• MATERIAL TO PROCESS:
— begin —

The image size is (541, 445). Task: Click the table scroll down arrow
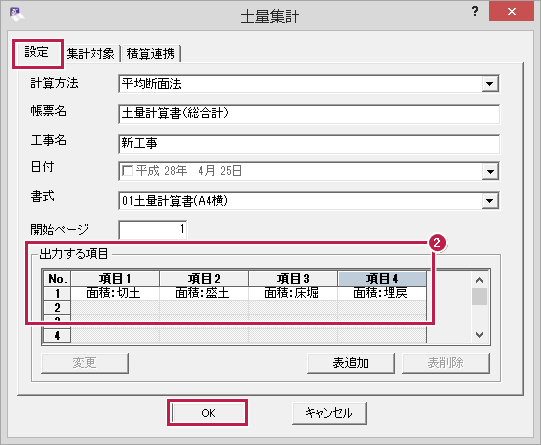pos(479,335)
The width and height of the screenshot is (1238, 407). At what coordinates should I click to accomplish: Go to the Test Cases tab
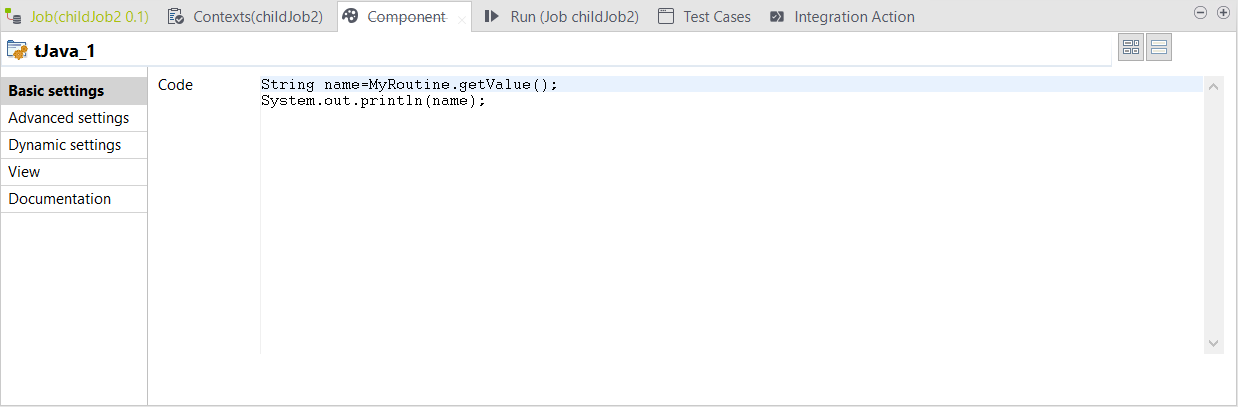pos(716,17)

— end —
— begin —

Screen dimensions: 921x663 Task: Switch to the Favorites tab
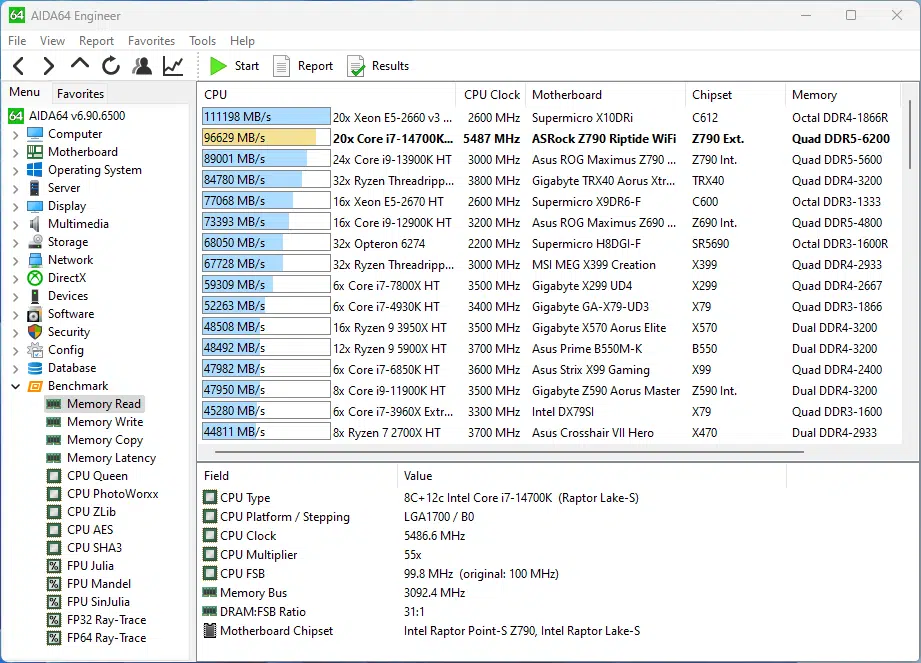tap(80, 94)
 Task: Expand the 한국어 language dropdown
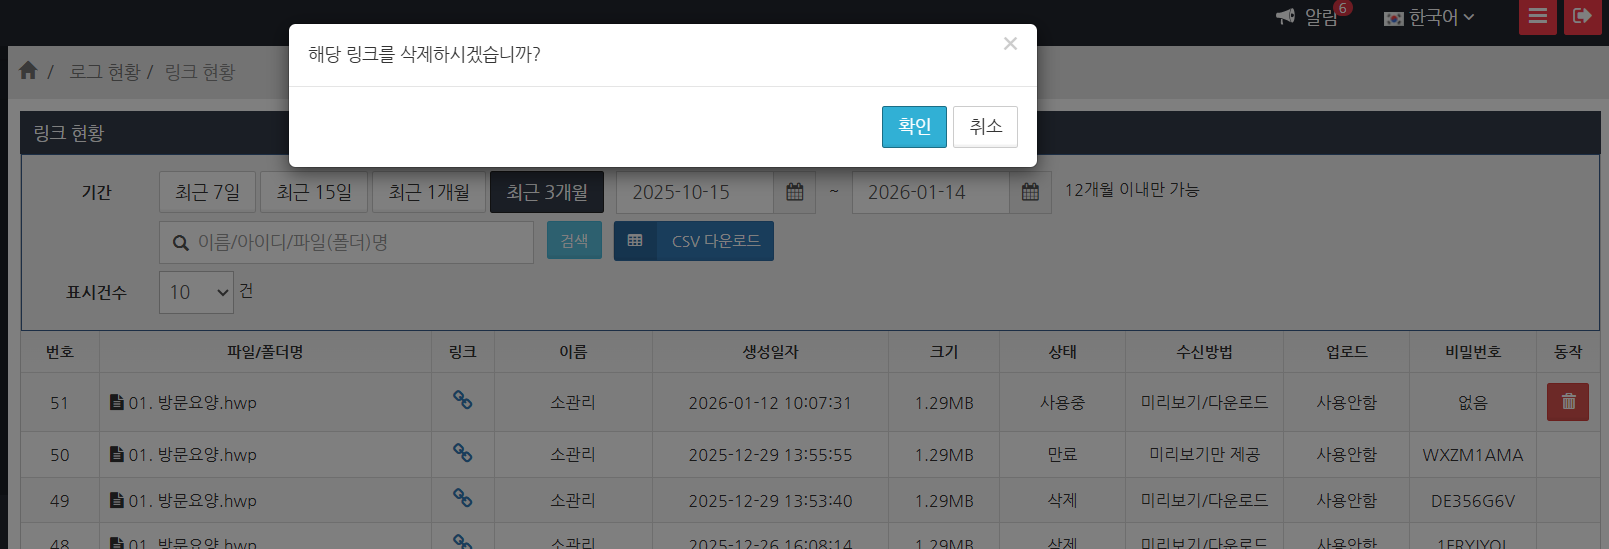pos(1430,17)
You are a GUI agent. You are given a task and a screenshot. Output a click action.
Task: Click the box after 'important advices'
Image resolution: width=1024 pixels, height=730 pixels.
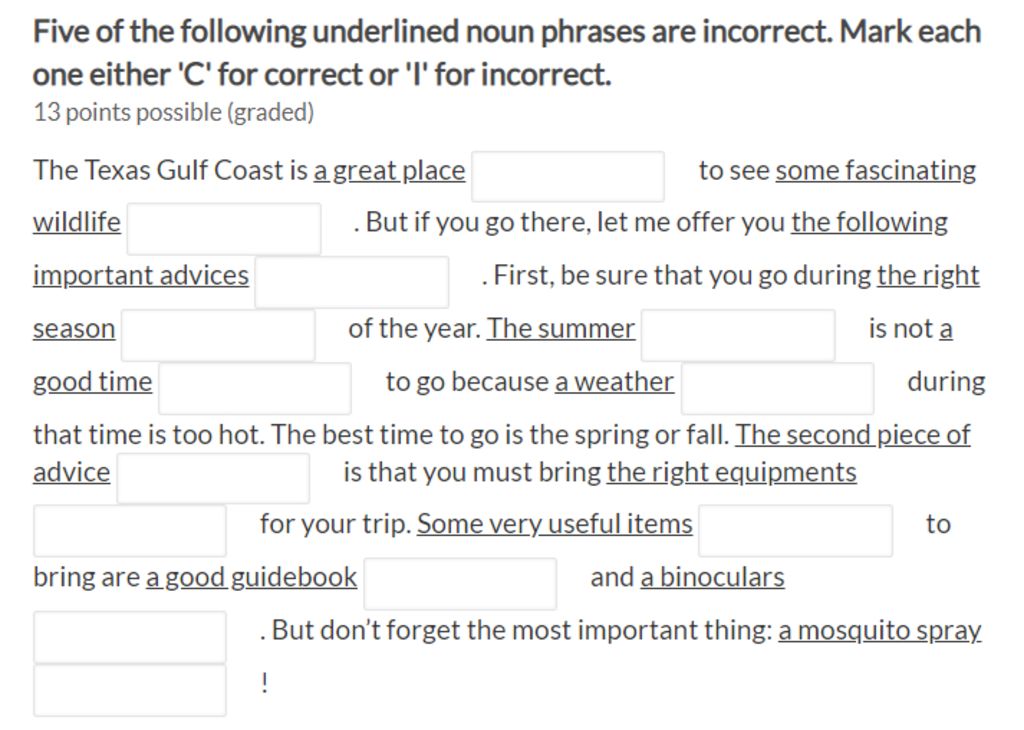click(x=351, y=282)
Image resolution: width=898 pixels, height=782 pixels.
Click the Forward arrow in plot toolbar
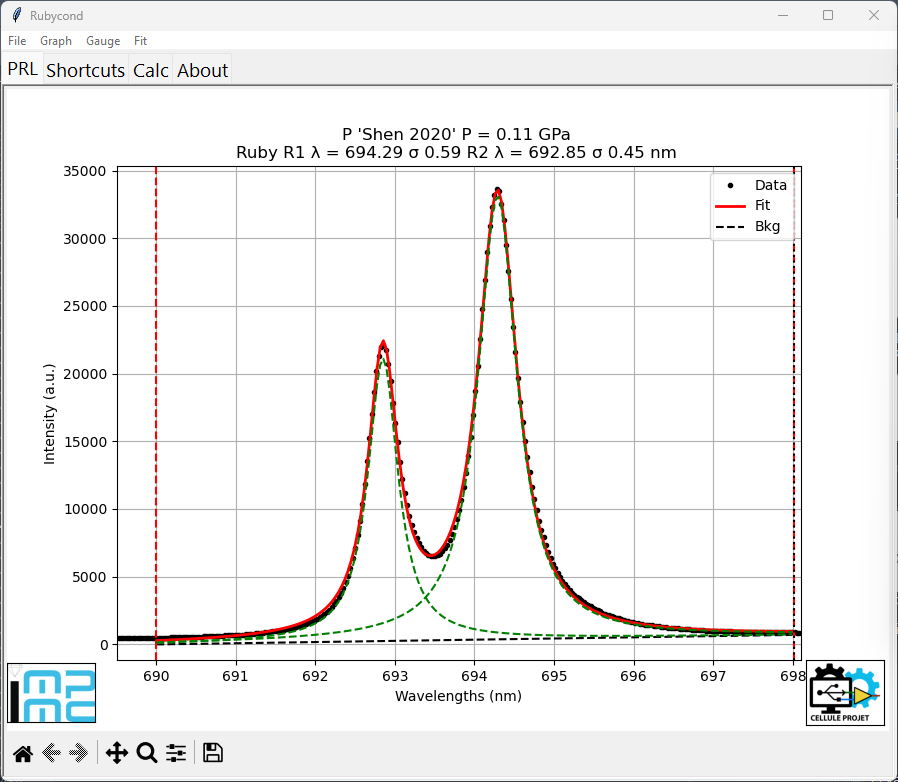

— end —

• TASK REQUIREMENTS:
Copy out, word for word, the records from the line with "The image size" to the line with "pos(716,17)", and leave the pictures out.

• WRITTEN REPLY:
The image size is (541, 445). Task: Click the table scroll down arrow
pos(479,335)
The width and height of the screenshot is (1238, 407). At what coordinates should I click to accomplish: Go to the Test Cases tab
pos(716,17)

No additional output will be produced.